**Entries from a dataset**

[start]

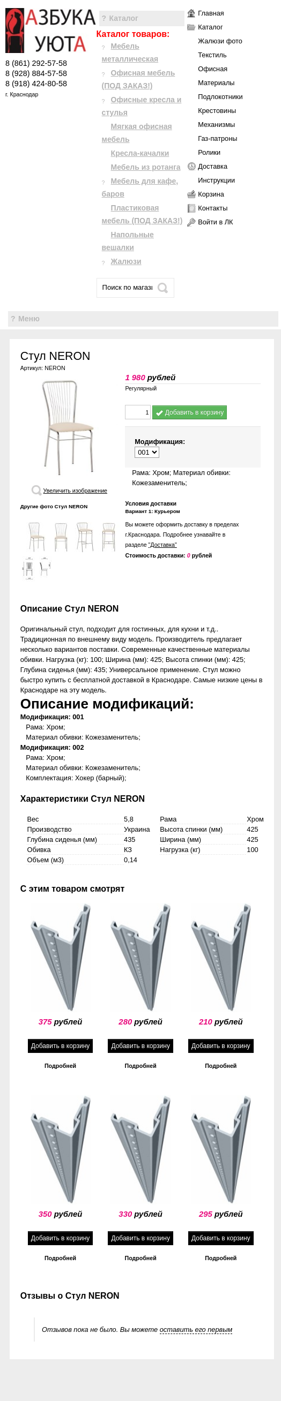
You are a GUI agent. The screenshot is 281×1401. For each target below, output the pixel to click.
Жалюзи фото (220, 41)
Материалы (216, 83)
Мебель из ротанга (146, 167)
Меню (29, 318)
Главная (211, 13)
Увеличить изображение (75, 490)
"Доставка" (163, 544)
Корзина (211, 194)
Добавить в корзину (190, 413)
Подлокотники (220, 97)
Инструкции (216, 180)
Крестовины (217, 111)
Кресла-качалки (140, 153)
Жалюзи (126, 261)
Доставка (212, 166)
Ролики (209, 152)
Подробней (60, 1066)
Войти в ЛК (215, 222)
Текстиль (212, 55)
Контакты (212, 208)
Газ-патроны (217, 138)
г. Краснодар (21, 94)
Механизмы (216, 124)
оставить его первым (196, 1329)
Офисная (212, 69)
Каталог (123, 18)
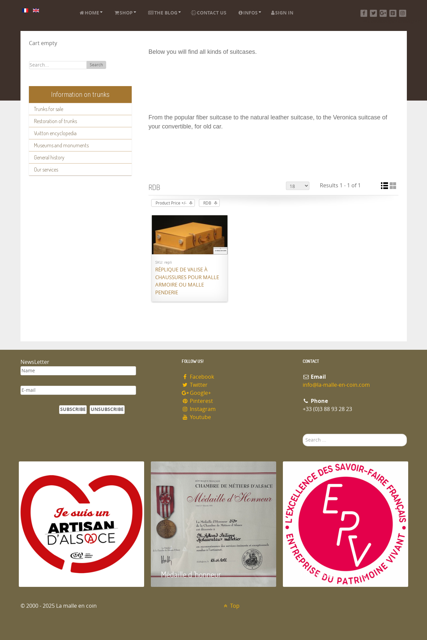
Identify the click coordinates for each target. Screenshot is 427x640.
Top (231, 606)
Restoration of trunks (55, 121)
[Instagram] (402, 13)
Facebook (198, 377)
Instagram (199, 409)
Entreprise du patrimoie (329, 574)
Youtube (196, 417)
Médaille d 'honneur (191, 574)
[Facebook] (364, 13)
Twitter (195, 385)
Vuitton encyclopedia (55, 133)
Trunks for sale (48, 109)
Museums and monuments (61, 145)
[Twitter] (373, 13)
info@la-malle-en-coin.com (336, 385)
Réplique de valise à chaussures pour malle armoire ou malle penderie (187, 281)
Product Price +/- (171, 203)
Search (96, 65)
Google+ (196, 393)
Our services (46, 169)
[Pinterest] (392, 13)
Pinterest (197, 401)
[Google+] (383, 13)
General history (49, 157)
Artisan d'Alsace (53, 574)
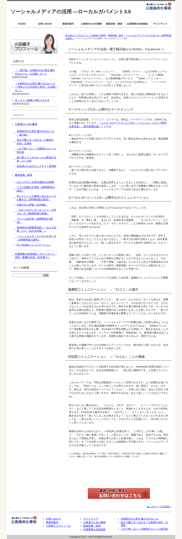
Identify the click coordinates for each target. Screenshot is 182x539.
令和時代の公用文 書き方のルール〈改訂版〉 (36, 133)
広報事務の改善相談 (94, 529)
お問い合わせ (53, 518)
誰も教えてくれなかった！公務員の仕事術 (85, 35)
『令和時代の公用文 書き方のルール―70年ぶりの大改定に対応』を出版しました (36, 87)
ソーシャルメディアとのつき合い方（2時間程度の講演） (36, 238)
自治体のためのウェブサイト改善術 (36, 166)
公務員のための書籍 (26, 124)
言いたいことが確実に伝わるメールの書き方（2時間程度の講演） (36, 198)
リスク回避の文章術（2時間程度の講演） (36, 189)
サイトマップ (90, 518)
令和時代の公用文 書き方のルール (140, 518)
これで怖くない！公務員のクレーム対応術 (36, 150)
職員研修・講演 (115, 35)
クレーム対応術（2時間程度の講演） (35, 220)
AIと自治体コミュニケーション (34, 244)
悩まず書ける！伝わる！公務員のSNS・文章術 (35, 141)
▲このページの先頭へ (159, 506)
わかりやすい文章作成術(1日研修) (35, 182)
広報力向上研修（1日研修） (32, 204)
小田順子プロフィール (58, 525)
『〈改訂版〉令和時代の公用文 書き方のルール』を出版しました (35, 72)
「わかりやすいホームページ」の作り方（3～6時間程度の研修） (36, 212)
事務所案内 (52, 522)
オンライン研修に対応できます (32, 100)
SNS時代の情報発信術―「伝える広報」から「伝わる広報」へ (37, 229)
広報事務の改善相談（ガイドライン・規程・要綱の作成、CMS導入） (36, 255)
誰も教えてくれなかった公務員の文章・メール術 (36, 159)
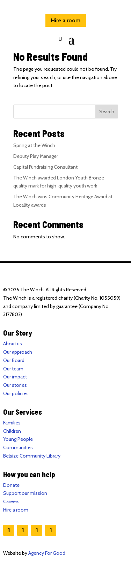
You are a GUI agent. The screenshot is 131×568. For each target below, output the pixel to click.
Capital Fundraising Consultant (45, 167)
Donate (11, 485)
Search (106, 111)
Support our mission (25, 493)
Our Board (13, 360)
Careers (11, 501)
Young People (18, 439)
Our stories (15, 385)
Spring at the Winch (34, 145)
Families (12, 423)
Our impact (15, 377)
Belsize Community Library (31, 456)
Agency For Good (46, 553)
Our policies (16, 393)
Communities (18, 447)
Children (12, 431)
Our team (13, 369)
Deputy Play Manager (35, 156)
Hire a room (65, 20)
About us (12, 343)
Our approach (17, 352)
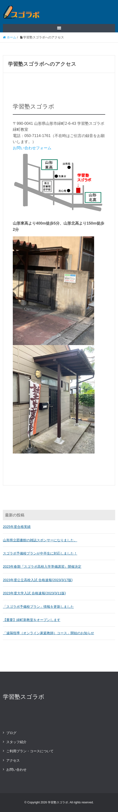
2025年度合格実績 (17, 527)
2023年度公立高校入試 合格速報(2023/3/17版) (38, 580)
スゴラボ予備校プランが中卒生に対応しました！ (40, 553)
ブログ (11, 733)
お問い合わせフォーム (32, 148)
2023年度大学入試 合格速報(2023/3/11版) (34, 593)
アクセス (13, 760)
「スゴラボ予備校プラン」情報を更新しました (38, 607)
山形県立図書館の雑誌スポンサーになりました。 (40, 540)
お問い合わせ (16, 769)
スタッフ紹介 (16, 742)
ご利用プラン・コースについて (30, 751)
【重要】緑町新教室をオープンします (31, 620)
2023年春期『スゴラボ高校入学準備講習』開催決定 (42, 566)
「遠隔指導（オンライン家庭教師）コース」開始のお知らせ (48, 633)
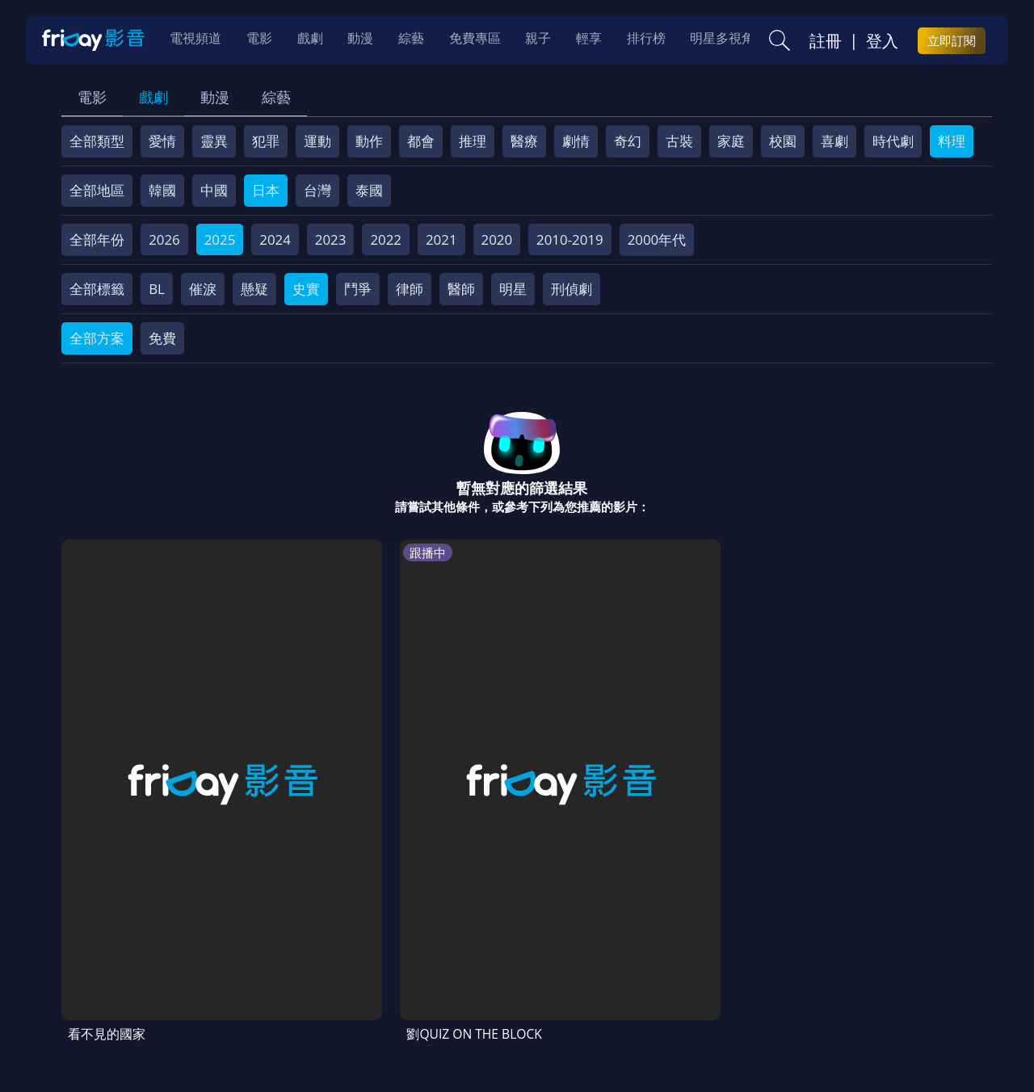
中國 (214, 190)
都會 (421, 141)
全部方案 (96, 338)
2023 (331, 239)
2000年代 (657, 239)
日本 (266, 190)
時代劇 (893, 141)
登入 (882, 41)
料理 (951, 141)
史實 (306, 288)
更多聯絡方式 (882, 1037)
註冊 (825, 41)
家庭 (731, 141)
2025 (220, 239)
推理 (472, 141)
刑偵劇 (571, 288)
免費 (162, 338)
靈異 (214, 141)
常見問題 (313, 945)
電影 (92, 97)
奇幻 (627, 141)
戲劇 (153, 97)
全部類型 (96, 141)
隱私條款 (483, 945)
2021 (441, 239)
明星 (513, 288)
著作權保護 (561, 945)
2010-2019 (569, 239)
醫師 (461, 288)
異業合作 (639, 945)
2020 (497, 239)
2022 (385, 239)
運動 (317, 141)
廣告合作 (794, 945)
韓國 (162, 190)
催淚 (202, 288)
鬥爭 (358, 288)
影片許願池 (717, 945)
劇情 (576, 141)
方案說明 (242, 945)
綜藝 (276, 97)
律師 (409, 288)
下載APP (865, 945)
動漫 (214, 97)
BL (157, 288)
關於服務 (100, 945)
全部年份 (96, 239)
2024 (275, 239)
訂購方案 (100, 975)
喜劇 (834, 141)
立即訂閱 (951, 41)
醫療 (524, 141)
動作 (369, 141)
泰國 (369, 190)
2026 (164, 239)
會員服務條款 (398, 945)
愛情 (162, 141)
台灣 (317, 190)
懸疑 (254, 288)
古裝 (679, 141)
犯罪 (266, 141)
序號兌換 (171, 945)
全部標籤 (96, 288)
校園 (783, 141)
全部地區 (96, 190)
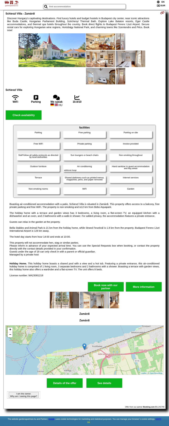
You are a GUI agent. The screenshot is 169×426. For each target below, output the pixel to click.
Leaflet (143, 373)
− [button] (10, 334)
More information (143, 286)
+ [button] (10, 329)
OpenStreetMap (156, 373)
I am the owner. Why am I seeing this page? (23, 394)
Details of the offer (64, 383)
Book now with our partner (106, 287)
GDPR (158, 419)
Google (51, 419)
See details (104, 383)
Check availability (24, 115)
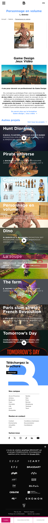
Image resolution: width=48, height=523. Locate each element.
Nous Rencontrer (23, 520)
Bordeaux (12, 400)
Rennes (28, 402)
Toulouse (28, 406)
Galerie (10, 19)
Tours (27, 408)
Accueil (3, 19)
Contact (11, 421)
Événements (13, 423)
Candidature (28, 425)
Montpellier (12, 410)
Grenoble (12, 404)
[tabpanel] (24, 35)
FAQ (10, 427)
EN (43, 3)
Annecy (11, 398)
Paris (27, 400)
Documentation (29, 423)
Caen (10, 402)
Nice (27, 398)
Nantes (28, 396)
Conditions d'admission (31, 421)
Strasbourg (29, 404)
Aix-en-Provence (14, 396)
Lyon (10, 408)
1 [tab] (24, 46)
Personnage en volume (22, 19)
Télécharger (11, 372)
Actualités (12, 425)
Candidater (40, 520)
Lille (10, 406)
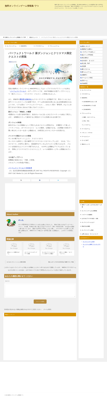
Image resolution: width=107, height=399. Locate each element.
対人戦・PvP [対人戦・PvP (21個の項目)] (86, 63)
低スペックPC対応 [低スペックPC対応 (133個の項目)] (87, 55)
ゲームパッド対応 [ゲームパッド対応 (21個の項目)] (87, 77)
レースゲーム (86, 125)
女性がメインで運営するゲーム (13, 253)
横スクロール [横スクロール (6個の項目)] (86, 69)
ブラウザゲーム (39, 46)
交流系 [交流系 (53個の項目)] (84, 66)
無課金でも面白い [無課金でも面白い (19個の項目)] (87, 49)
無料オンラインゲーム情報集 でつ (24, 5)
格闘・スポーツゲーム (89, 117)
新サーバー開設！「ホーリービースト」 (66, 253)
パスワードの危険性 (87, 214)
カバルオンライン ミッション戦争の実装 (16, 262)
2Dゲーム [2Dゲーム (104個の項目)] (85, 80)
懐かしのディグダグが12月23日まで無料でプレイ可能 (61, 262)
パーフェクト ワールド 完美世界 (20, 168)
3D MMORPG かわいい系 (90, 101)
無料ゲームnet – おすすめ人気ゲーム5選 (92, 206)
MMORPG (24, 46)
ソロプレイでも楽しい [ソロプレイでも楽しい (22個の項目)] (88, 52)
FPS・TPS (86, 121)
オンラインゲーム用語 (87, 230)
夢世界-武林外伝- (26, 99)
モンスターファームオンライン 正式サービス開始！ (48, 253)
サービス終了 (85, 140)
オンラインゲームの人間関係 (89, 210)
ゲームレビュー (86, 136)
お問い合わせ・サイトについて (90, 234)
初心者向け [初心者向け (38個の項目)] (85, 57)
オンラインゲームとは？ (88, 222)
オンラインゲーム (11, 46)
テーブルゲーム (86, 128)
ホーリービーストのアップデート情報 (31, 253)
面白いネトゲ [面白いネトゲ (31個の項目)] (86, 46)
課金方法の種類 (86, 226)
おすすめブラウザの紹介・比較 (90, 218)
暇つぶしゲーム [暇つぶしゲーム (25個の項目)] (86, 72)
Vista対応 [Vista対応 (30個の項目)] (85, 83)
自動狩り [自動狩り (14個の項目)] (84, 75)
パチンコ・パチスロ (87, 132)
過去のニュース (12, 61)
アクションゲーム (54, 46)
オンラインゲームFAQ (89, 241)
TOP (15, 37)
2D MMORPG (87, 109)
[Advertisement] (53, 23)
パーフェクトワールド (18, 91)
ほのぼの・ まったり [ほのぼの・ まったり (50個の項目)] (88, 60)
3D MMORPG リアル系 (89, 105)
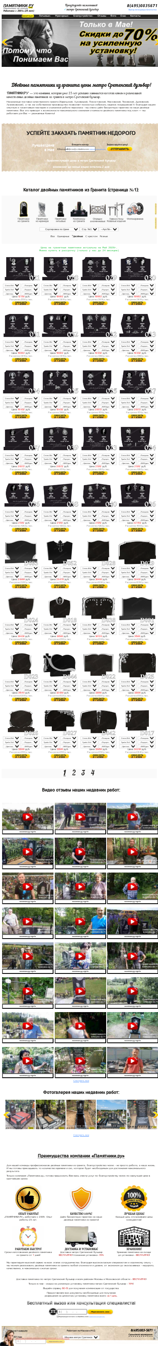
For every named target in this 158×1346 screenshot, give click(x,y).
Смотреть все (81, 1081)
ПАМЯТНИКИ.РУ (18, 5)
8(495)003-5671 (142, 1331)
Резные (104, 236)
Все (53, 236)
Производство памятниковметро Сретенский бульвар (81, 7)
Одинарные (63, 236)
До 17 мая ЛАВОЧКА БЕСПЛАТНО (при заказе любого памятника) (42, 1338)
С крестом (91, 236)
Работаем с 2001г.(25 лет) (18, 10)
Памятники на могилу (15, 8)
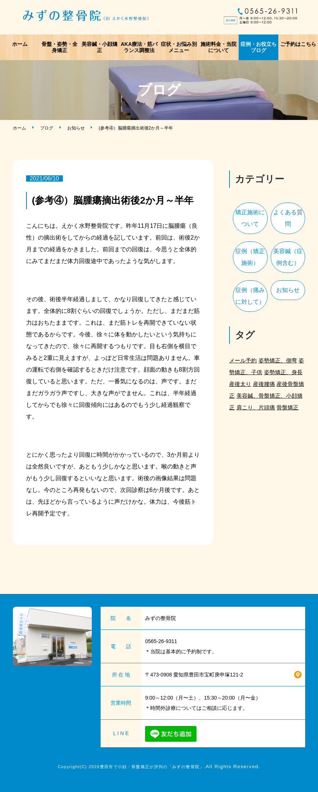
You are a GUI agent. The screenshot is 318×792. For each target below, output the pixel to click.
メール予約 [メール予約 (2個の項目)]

[end]

**Short exercise**
Copy out the entries above word for word, starting with the line that contains "Télécharger (11, 372)" and going on through the line that contains "ゲームパッド対応 [ゲームパッド対応 (21個の項目)] (87, 77)". Leave out any pictures.

**Solution to this problem**
Télécharger (11, 372)
Actualités (12, 425)
Candidater (40, 520)
Lille (10, 406)
Image resolution: width=107, height=399. Locate each element.
対人戦・PvP [対人戦・PvP (21個の項目)] (86, 63)
低スペックPC対応 [低スペックPC対応 (133個の項目)] (87, 55)
ゲームパッド対応 [ゲームパッド対応 (21個の項目)] (87, 77)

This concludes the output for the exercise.